Commenting on scientific papers
I think it is fair to say that commenting on scientific papers is broken. And with commenting I mean online comments that are publicly available, not informal discussions in journal clubs or at meetings. This definition would include discussions of papers on social media such as Twitter or Facebook. Why do I think that commenting is broken?
- the number of papers with online comments is low. For PLOS Biology we have comments on the journal platform for 11% of articles, tweets for 14% of articles and Facebook activity for 22% of articles. The numbers for Twitter and Facebook are much higher for more recently published articles, but are nowhere close to every article having at least one comment.
- even though there is a fair amount of social media activity around articles, the quality of the discussion is varied. Twitter for example seems to work mostly as an alerting service for interesting articles with little more than the title of the article in the tweet text and not much discussion.
- when comments are made, they are really hard to find coming from the article. Unless they are made on the journal platform, or the publisher tracks article-level metrics and links out to these comments.
What can be done to address these issues, i.e. increase the number of comments, increase the depth of the discussion, and make it easier to link comments to articles? Some of the thoughts that I and others have had include the following:
- lower the technical barriers for commenting by providing a common and familiar commenting platform with an attractive user interface. Many blogs (including this one) and some publishers use Disqus, which is arguably the most popular third-party commenting platform.
- develop new features that make commenting more attractive, including comments linked to specific sections of the text and notes that can be public, semi-public or private. See for example what Medium is doing, check out Hypothes.is and PeerJ Questions, or study what services such as Stackoverflow are doing.

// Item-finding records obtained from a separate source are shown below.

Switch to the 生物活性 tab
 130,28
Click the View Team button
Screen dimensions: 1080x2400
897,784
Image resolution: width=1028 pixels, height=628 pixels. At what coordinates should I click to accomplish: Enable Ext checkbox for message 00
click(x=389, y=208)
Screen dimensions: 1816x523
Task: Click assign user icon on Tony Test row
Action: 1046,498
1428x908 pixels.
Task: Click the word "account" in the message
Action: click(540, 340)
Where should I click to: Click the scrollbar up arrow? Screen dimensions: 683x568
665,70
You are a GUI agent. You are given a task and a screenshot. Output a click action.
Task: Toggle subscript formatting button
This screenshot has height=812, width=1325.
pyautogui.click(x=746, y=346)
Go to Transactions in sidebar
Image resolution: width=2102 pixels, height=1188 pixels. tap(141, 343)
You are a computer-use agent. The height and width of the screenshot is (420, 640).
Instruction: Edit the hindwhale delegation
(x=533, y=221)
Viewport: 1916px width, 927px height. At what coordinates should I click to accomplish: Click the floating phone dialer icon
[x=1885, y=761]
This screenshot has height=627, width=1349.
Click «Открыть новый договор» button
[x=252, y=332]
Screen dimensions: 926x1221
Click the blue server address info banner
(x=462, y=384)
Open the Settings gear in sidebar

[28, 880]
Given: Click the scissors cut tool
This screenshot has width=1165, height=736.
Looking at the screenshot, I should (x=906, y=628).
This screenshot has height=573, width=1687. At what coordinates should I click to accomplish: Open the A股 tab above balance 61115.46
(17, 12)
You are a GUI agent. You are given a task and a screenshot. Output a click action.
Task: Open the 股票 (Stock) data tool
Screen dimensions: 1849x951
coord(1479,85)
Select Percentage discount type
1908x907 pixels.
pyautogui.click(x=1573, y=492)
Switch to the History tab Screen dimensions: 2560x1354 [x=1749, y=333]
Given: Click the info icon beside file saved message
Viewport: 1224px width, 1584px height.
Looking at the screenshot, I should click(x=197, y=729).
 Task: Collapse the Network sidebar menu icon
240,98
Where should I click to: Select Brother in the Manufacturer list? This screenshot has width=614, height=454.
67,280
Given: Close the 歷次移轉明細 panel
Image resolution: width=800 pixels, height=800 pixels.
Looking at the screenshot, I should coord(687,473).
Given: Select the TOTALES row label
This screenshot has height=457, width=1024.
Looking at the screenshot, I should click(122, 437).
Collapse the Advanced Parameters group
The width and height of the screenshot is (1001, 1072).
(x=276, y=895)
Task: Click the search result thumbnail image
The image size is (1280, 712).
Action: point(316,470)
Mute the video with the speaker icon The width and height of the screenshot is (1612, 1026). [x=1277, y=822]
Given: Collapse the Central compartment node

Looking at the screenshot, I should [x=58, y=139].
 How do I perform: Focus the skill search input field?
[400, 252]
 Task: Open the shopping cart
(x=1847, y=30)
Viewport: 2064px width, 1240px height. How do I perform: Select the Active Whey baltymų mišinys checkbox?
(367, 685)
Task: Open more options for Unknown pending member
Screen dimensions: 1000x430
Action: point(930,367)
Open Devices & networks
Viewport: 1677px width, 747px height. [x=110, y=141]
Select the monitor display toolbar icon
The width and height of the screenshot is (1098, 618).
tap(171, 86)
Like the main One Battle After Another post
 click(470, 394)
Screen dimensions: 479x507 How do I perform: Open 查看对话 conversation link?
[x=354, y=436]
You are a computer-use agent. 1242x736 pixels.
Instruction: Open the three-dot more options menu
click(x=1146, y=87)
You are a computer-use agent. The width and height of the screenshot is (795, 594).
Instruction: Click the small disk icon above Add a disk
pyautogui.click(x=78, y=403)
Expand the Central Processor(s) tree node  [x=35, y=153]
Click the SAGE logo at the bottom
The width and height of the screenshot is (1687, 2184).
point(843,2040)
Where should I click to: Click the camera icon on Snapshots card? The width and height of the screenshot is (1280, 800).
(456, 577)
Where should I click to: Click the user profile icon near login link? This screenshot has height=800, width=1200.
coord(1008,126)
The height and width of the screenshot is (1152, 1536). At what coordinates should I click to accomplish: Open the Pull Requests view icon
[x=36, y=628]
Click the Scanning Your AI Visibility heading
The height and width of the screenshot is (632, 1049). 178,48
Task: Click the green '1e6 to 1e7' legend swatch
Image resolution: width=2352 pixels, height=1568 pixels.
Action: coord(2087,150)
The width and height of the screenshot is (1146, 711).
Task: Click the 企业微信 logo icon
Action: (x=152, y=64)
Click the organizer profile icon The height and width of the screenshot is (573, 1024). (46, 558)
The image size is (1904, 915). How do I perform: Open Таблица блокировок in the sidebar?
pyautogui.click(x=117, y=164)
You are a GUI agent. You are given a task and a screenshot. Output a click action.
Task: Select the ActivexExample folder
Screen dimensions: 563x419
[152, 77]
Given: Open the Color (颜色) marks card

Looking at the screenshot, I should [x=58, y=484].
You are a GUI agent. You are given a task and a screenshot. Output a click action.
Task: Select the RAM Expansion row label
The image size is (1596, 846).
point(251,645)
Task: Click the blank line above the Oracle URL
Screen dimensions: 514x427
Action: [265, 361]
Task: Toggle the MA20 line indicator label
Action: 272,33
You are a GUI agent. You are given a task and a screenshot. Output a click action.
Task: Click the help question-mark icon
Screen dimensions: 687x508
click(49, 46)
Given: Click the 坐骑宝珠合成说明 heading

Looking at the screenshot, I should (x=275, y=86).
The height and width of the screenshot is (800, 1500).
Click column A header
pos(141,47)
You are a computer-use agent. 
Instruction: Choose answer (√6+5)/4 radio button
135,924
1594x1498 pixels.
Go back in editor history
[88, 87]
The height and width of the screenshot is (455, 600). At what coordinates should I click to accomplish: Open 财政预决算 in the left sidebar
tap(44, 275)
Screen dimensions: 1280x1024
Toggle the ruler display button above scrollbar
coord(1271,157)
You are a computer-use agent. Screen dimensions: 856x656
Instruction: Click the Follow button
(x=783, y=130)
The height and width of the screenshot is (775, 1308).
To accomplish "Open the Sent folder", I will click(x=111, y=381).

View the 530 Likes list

- Link comments made in different places about the same object together, e.g. through Article-Level Metrics services.
- create incentives for scientists to comment, e.g. through Mozilla Open Badges or by making them part of a community.
On Tuesday the US National Library of Medicine launched PubMed Commons as a New Forum for Scientific Discourse:
We hope that PubMed Commons will leverage the social power of the internet to encourage constructive criticism and high quality discussions of scientific issues that will both enhance understanding and provide new avenues of collaboration within the community.
PubMed Commons is still a pilot project and in order to read or write comments you have to be a PubMed Commons participant and be signed in with your My NCBI account. PubMed Commons has some important features:
- PubMed is probably the place where most life sciences researchers search for literature. Having comments and discussion there makes perfect sense, and is probably a better place than a publisher platform that only targets particular journals. PubMed also has a reputation that is very different from social media tools that are popular, but not really familiar to most scientists.
- Access to PubMed Commons is restricted to researchers, and this is one strategy to have the comments focus on scientific discourse. It has to be seen whether the process of registering for PubMed Commons (which currently is a bit more involved than most commenting systems) is a barrier for scientists to take part in the discussion, or whether it generates an audience that makes it more likely that scientists contribute.
- For people signing in with their My NCBI account (I don’t know the percentage of PubMed users that do that on a regular basis), commenting is really easy and the interface is straightforward. The comment editor uses markdown, which makes it easy to format comments and to include links.
10/26/13: added link to the recently launched PeerJ Questions which uses a question and answer format (thanks to Jason Hoyt for reminding me).